Domestic Steel vs. Imported Steel: Which Benefits Consumers?

Steel Making
“Many thousands of men and women whose livelihoods depend on the steel supply chain will be hurt by increased, unwarranted restrictions on trade in steel.” – Trade-group executive . . . . . . . . . . . . . . . . . . . . . . . . . . . . . . . . . . . . . . . . . . . . . . . . . . . . . . . . . . . . . . . . . . . . . . . . . . . . . . . . . . . .

From “Steelmakers Seek to Change the Rules in Import Battle

NEW YORK — Struggling U.S. steelmakers are trying to change the rules in their fight against cheap foreign imports.

[Disclosure: This blogger previously worked in the steel fabrication industry, and, thus, knows something about the effect that steel prices has on manufacturing production costs.]

Steel-dependent manufacturers benefit when the price of steel is low, because the manufacturers are able to save money on manufacturing costs. As a result, the manufacturers can pass the savings on to their customers in the form of lower prices for goods made out of steel.

Lower prices for steel goods end up benefiting the general public as a whole. For example, low steel prices result in the lowering of the cost to make automobiles, which in turn results in the lowering of the price for new automobiles. The same is true for the production of major appliances and anything else sold to the general public that contains steel.

Also, when manufacturing costs are lower, manufacturers are able to hire more workers and/or increase wages for workers.

Yet, if steel-dependent manufacturers are buying foreign-made steel in order to save money, then domestic steel-makers experience a loss of profits, resulting in a reduction of their workforce.

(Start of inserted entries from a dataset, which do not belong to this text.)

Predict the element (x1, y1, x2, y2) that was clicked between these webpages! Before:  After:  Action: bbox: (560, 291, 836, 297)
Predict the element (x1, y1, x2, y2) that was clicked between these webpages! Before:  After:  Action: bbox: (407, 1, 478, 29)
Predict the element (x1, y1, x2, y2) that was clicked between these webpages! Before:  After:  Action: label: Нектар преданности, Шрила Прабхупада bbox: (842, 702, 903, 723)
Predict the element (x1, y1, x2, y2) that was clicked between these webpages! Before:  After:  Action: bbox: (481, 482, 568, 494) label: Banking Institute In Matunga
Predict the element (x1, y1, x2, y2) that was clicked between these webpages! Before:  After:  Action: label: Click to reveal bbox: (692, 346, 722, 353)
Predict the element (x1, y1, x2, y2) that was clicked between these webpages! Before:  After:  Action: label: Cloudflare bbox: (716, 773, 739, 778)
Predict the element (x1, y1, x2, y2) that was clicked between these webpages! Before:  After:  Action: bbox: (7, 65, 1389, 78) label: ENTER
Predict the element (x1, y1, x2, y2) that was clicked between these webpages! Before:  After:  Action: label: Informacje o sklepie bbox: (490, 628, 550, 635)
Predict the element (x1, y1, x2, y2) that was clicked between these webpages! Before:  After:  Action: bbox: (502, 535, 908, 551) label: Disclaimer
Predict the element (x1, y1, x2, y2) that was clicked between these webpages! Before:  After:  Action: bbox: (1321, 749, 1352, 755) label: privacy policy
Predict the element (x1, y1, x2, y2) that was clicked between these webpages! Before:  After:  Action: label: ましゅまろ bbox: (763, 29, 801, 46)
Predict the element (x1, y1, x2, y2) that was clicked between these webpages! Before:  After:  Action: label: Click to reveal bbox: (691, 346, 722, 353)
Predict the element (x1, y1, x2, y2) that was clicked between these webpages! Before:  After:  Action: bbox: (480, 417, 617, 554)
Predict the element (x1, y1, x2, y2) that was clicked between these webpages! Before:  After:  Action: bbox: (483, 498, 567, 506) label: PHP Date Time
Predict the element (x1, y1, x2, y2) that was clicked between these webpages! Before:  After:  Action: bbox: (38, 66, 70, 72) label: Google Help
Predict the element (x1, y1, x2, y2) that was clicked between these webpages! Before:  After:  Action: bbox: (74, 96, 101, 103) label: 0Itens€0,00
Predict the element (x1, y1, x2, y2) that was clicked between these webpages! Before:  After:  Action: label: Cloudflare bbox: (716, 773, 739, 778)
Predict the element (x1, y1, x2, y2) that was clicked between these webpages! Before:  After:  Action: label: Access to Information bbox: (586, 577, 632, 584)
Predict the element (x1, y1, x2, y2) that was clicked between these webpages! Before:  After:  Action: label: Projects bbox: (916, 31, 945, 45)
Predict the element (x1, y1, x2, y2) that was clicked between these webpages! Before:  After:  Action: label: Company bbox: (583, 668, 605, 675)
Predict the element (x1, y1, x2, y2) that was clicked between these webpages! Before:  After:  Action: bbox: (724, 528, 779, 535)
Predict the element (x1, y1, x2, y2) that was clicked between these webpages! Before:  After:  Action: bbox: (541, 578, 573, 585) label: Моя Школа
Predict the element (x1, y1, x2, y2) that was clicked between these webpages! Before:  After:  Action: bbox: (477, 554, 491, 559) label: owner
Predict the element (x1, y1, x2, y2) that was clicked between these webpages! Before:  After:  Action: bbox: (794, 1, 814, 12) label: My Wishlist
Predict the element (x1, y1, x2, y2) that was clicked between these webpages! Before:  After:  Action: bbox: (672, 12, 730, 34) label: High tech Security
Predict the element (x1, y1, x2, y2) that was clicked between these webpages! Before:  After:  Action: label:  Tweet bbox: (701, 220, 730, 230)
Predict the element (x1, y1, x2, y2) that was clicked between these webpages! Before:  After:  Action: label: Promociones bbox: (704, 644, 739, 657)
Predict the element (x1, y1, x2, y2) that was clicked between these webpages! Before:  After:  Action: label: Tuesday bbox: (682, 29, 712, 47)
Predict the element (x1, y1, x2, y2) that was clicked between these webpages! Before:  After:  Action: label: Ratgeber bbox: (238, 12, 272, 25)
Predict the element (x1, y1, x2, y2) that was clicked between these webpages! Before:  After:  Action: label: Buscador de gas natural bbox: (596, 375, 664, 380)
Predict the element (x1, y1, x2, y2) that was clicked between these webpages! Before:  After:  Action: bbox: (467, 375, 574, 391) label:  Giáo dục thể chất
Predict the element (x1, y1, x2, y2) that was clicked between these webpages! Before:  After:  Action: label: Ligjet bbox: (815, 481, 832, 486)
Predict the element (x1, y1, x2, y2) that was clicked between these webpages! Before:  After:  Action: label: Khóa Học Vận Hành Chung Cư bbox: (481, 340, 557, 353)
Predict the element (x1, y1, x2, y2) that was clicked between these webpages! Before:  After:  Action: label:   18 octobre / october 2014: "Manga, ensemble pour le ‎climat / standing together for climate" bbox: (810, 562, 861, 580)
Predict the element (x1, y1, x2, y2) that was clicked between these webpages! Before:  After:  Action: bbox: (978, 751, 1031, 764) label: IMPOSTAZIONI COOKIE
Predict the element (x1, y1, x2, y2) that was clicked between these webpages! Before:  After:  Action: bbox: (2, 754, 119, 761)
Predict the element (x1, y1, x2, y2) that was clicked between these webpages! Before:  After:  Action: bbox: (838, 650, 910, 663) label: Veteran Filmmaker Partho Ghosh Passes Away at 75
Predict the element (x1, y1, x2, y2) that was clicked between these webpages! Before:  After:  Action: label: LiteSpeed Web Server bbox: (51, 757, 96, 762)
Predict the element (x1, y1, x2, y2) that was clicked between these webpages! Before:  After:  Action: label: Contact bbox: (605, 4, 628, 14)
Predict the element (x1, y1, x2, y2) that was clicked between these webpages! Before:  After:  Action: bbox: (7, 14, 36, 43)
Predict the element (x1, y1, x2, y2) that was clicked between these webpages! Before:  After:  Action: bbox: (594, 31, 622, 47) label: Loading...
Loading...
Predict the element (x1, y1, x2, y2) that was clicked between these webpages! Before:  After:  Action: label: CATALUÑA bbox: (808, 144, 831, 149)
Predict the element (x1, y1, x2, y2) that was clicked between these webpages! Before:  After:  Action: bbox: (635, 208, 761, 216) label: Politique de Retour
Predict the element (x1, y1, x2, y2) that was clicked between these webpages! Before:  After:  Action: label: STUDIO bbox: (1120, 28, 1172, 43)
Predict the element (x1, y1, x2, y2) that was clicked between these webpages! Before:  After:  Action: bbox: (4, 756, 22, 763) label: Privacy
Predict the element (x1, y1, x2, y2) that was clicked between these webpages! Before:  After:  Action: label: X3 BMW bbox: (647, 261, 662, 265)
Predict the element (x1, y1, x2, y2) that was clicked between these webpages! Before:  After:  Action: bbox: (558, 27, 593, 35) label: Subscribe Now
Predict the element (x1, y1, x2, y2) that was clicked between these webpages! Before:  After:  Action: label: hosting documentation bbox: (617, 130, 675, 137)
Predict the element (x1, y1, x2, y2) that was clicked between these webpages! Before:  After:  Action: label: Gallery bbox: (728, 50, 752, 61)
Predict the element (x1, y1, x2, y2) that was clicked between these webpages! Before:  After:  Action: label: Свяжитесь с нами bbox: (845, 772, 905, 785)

From that above-mentioned Bloomberg story: “Regulators now look largely at profit levels in deciding on action. Steelmakers [in the USA] want to show that earnings come at the expense of lost jobs and production, threatening long-term competitiveness.”


1. Do domestic steel-makers have a legitimate gripe about foreign-made steel, or are they simply griping because they can’t compete in a global market?

2. If foreign-made steel is just as good as domestic-made steel, then should the U.S. government protect domestic steel-makers from foreign competition?

3. Domestic steel-makers are heavily unionized. Could it be that such unionization is partly responsible for the difficulties that domestic steel-makers are having?

By the way, some of that foreign steel comes from Canada.